- **INFORMATION SHOWN**
============================================================
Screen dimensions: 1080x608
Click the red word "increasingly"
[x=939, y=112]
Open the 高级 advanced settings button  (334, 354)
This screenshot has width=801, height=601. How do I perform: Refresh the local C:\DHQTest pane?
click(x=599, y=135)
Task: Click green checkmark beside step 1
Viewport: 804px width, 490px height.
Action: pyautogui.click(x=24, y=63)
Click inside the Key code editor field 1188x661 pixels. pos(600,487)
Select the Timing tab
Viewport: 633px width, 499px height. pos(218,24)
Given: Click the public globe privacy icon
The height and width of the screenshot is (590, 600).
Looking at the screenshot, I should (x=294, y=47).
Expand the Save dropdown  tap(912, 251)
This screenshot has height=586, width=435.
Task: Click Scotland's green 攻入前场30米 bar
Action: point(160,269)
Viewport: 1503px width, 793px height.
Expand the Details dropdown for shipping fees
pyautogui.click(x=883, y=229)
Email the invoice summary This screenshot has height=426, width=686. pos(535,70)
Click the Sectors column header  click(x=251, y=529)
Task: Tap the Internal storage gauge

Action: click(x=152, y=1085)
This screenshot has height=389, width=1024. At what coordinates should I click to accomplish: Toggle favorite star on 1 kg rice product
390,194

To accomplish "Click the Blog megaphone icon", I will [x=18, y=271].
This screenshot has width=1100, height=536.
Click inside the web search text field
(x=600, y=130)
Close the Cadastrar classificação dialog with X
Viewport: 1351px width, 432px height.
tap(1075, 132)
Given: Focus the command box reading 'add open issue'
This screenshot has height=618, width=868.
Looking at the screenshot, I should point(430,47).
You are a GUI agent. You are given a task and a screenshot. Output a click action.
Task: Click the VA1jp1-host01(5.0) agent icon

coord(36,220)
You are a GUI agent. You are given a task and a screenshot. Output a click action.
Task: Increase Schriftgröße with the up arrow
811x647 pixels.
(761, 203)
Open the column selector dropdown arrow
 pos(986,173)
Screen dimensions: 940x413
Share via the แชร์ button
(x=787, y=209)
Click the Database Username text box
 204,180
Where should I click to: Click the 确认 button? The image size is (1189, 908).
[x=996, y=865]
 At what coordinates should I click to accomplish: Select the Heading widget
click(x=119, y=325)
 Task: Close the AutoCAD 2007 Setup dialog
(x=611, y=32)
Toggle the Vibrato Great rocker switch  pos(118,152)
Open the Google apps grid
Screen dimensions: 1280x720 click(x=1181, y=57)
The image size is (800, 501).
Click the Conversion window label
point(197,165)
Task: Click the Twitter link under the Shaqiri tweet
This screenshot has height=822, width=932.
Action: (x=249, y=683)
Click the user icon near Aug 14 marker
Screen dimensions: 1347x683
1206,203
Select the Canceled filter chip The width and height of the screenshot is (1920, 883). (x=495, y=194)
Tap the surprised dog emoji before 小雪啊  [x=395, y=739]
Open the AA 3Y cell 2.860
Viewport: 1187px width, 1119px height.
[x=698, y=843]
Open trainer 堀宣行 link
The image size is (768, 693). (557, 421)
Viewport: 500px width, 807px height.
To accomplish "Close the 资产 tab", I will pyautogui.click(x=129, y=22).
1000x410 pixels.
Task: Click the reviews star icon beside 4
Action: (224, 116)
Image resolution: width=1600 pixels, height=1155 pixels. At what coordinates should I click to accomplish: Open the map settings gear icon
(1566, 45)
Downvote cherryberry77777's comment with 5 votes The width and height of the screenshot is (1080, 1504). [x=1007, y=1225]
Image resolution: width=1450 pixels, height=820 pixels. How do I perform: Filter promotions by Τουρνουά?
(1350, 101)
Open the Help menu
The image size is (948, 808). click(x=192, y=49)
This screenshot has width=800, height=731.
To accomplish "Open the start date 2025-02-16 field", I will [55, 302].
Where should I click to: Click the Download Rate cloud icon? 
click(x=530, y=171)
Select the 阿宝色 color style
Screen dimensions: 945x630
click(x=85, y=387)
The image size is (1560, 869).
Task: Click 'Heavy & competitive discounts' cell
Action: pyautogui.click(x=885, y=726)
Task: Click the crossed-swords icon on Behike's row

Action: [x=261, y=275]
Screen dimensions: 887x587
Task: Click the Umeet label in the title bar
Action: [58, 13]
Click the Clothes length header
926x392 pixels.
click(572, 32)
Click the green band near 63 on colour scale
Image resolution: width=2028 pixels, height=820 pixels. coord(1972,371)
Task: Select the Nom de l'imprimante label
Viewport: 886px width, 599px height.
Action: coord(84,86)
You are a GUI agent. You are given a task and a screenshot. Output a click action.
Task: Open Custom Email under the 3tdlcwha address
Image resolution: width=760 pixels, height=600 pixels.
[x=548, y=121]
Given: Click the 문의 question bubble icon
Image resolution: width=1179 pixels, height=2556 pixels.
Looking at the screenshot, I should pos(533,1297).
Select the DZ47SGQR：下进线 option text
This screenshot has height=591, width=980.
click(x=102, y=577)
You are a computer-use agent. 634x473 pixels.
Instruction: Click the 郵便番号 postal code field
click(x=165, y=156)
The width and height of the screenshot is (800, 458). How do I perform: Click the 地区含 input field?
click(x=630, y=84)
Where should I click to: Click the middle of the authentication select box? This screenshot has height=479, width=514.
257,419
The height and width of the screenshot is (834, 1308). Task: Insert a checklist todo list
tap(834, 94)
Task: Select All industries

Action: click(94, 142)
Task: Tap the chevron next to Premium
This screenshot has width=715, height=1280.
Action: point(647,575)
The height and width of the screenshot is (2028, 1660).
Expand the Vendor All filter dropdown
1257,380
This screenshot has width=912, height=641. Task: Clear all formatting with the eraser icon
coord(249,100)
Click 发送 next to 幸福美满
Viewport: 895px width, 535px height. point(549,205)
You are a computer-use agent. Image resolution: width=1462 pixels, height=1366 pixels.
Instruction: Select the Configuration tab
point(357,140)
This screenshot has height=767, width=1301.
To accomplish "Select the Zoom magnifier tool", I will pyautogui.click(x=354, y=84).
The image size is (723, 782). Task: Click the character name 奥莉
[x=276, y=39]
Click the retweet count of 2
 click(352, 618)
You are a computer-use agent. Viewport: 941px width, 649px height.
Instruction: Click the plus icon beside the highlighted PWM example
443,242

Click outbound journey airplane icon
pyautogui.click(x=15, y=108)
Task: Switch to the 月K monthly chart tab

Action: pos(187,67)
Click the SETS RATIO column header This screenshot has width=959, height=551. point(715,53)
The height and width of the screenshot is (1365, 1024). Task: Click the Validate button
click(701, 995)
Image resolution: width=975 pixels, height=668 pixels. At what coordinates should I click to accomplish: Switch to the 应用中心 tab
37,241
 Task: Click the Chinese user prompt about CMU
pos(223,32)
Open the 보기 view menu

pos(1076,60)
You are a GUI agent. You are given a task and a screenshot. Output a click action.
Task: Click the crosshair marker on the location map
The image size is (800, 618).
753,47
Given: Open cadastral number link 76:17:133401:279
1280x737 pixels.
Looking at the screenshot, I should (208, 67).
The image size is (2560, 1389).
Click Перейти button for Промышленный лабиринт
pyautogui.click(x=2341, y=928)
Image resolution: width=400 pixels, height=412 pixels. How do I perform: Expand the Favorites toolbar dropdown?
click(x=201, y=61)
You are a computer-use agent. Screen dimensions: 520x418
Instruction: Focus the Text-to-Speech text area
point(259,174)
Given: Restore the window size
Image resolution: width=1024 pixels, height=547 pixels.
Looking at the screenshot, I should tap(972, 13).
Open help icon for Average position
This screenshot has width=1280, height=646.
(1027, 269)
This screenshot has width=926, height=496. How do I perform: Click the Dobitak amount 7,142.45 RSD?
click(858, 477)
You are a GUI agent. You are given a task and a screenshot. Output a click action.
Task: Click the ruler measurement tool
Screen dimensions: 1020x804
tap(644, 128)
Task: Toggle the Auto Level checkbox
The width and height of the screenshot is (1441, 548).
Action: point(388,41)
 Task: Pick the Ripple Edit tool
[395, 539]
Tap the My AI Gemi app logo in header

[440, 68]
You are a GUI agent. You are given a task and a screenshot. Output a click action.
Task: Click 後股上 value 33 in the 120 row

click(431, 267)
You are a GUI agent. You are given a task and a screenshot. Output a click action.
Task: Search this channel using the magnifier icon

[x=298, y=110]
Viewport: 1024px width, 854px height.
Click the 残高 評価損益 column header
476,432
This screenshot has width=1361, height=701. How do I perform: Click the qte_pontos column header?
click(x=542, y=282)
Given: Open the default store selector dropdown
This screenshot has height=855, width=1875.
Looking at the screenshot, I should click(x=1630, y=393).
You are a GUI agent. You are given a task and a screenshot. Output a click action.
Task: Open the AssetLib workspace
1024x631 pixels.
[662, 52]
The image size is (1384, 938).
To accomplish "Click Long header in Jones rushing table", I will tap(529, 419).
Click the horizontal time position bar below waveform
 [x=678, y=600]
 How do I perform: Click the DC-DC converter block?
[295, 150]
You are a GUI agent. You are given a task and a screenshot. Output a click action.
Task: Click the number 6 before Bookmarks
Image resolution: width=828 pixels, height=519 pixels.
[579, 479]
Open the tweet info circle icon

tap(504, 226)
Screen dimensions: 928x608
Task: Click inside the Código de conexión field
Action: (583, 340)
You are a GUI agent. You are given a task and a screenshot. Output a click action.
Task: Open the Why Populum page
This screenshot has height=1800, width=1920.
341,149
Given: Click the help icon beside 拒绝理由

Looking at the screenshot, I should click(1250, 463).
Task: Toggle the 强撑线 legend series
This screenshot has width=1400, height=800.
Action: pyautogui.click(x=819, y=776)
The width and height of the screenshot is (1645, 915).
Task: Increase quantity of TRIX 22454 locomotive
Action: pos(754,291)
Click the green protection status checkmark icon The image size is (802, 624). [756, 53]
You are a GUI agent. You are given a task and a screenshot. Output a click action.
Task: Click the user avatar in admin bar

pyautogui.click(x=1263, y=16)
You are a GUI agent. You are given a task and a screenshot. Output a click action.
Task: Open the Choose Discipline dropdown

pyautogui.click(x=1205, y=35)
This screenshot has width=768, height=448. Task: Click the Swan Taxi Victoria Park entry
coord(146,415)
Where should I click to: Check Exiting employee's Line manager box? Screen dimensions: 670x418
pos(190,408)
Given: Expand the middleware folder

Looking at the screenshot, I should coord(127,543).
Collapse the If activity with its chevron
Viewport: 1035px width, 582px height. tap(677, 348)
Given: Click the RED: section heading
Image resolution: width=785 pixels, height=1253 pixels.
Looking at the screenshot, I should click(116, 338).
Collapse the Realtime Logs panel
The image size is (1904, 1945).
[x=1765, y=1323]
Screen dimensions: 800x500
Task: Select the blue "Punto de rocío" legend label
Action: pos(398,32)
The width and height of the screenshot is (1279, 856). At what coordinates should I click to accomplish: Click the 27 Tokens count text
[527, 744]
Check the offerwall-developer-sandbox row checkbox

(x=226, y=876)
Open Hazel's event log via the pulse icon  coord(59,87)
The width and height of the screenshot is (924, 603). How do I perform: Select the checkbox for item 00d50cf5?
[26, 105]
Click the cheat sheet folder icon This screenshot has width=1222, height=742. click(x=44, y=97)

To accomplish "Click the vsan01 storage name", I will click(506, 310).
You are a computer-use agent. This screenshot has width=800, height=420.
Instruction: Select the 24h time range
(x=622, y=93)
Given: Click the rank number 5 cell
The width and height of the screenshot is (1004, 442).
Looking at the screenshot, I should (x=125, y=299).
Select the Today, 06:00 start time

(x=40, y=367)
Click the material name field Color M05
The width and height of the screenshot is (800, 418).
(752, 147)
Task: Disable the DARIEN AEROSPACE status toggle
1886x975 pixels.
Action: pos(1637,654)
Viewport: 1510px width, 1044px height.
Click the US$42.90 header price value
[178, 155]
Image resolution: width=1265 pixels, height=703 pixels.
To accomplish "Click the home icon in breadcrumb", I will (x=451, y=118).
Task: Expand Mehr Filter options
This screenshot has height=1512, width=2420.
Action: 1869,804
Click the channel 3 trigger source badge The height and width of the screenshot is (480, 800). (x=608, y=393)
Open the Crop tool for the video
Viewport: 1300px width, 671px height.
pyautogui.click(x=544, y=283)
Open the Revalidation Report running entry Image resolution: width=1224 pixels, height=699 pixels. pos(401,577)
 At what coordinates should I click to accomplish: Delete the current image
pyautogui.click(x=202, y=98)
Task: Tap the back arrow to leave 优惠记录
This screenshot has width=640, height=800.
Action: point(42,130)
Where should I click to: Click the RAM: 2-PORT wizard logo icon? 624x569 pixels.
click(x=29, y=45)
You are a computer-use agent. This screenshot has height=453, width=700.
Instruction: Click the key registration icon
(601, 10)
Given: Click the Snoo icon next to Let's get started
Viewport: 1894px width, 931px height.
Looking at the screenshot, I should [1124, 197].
============================================================
If a line contains the word "checkmark", it counts; say how many such lines there are in the data above, and nothing else.

- **OUTPUT BELOW**
2